Les chiffres sont indécents. Il y a en France plus 18.000 SDF et plus de 2.000 personnes vivant dans des « habitats de fortune (cabane, construction provisoire) ». 1,3 millions de Français vivent dans un logement insalubre. 500 000 ménages sont victimes d’impayés de loyers. 10 millions de personnes sont touchées par la crise du logement. Se loger est devenu une véritable gageure. Quant aux étudiants, qui connaissent une précarité croissante, c’est la croix et la galère pour trouver des tarifs de loyers acceptables.
Dans son 15e rapport annuel sur le mal-logement en France, paru le 1er février dernier, la Fondation Abbé Pierre met un carton rouge à celles et ceux qui oublient que la priorité du logement ne peut être discutée. En particulier quand il s’agit d’enfants. La Fondation vient ainsi de lancer une campagne nationale d’affichage pour dénoncer la situation de près de 600.000 enfants qui, en France, sont sans domicile fixe, vivent dans des taudis ou encore chez des tiers en situation de surpeuplement. Une situation dont le gouvernement ne semble pas prendre la mesure.
« Alors que la crise sociale accentue la crise du logement, le gouvernement vient de faire confirmer au Sénat, le 16 novembre 2010, la suppression de l’effet rétroactif des aides au logement APL (article 54 du PLFSS). « Ce sont 240 millions d’euros qui seront ainsi économisés sur le dos des locataires les plus fragiles (moins de 1,2 SMIC environ) et les moins informés (ceux qui tardent à remplir leurs demandes d’APL) » relève l’association Jeudi noir. En première ligne une fois de plus : les jeunes bien sûr, et en particulier les étudiants, qui devraient constituer près de la moitié du public touché .
De son côté, l’Observatoire des inégalités constate que les salaires stagnent mais que les prix augmentent, et en particulier ceux du logement. Les Français dépensent beaucoup pour se loger : 25 % de leur budget en moyenne, contre 13 % pour l’alimentation. En quinze ans, le cout de l’habitat a été multiplié par 2,5, soit une hausse bien plus élevée que celle des revenus (multipliés par 1,6 depuis 1995). Le nombre des impayés ne fait que croître. Leur nombre a doublé entre 2002 et 2006, tandis que les expulsions locatives ont augmenté de 50 % d’augmentation depuis 2002.

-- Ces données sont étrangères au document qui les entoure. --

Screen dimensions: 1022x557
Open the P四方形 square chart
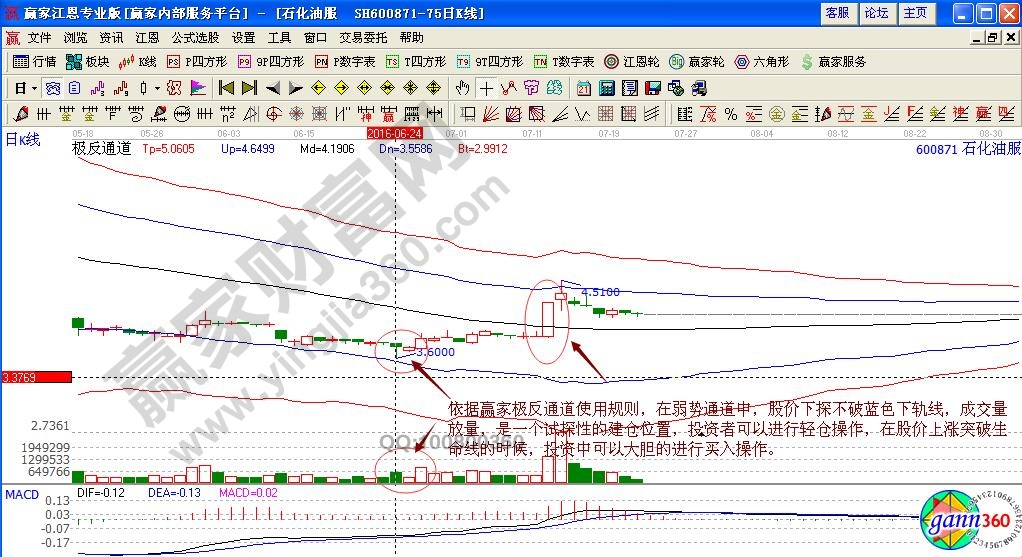tap(196, 62)
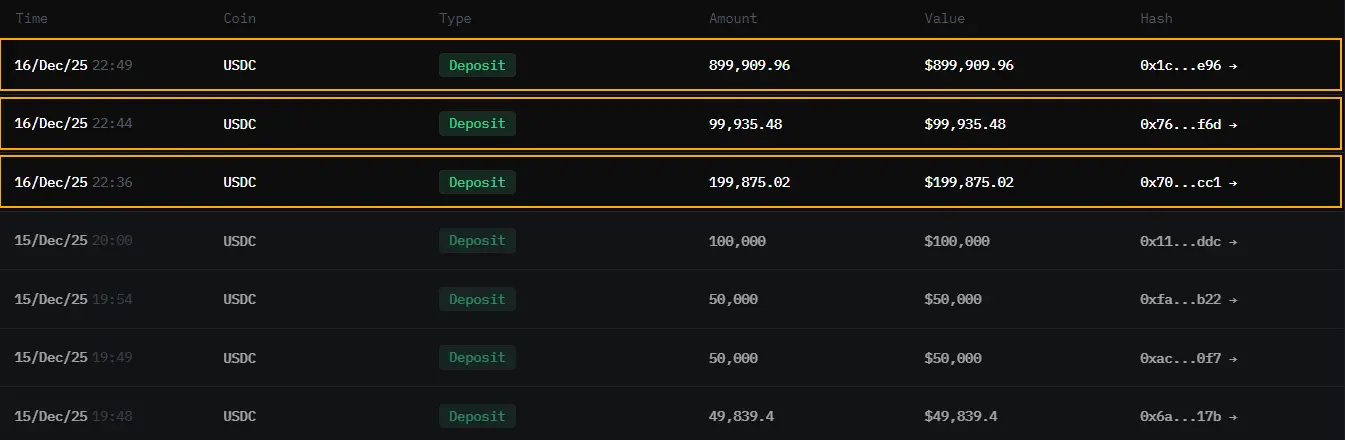Select the $199,875.02 value cell
1345x440 pixels.
(x=969, y=182)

Une étude du CRÉDOC de février 2010 montre que la hausse des dépenses de logement, de plus en plus mal vécue par nos concitoyens, contribue à entretenir le sentiment de déclassement social: voir s’éloigner la perspective de devenir un jour propriétaire, habiter un logement trop étroit ou en mauvais état, ou avoir l’impression d’y consacrer une part trop importante de son budget, conduisent bien souvent à se sentir appartenir au bas de l’échelle sociale.
Contrairement aux promesses du gouvernement, on ne construit pas assez de logement en France et ceux qu’on construit ne correspondent pas aux besoins sociaux. Il est donc toujours plus difficile d’acquérir un logement aujourd’hui. La faiblesse de la construction depuis vingt-cinq ans a fini par constituer un déficit de 900 000 logements. En outre, la loi SRU (Solidarité et renouvellement urbain) qui instaure le principe des 20% de logements sociaux dans chaque ville n’est respectée que par un très faible nombre de communes. En lieu et place de politique, l’état utilise la manière forte en expulsant les locataires et en vidant les squats. Pourtant, nombre de familles pourraient être logées . Plus de 400 000 logements sont aujourd’hui vacants .

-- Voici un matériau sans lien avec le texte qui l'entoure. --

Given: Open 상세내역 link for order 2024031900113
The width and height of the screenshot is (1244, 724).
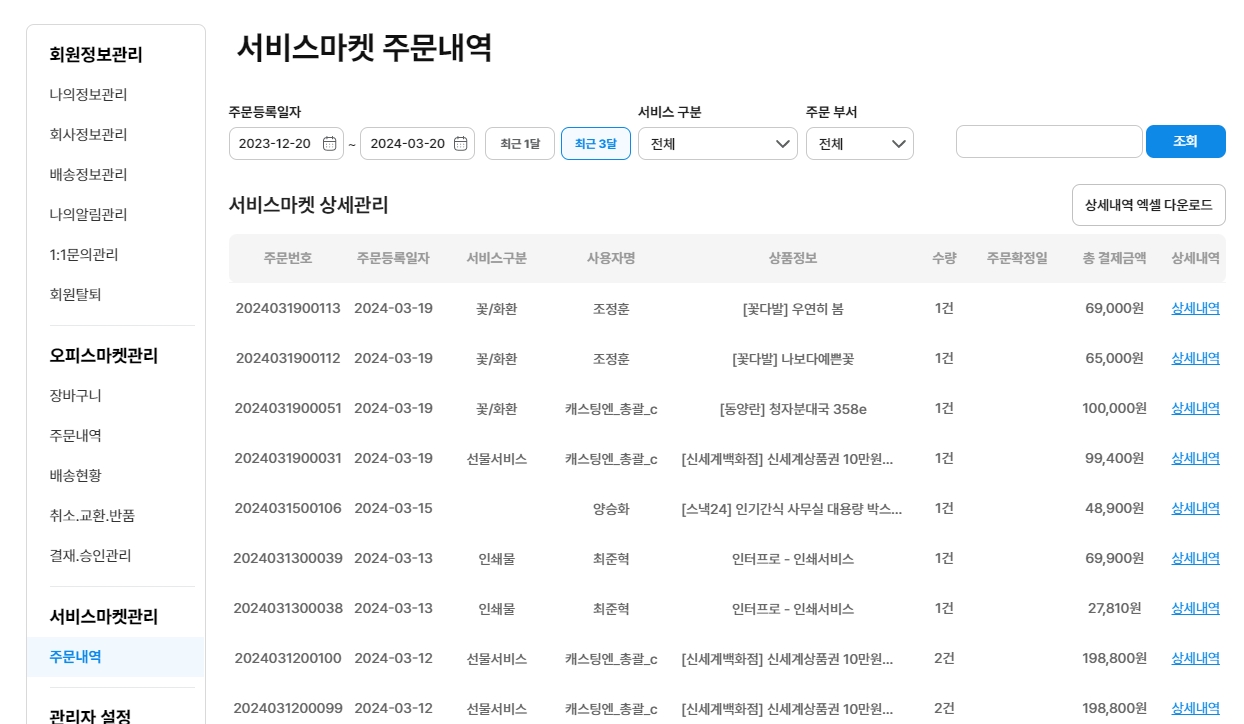Looking at the screenshot, I should (1195, 308).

Une situation inacceptable que dénoncent aussi les associations comme les Don Quichotte, la Droit au logement, ou encore Habitat et Humanisme qui luttent aussi pour rendre le cout des logements abordables (encadrement des loyers, augmentation des aides personnelles aux logements, lutte contre la précarité énergétique). Certaines d’entre elles estiment qu’il faudrait imposer sur tout le territoire et dans tout le programme immobilier de plus de 10 logements un quota minimum de 30% de logements à loyers accessibles aux plus modestes.
En outre, une application volontariste de la loi SRU serait déterminante . » Aujourd’hui, les amendes que les villes qui ne veulent pas de « pauvres » doivent payer ne sont pas rédhibitoires. Il suffirait de renforcer les pénalités contre les communes qui ne se conforment pas à leurs obligations en matière de logement social.
Appel aux propriétaires de bien à louer
L’association Habitat et Humanisme lance un appel aux propriétaires de biens à louer dans les grandes agglomérations : « en confiant la gestion de votre logement à l’association, vous agissez activement contre le mal-logement, tout en bénéficiant d’une tranquillité de gestion, d’avantages fiscaux et d’aides à la rénovation » expliquent les responsables. Différentes solutions sont proposées selon la localisation du bien, l’état du logement, la durée envisagée… elles impliquent toutes un loyer inférieur au marché, en contrepartie de garanties et d’avantages.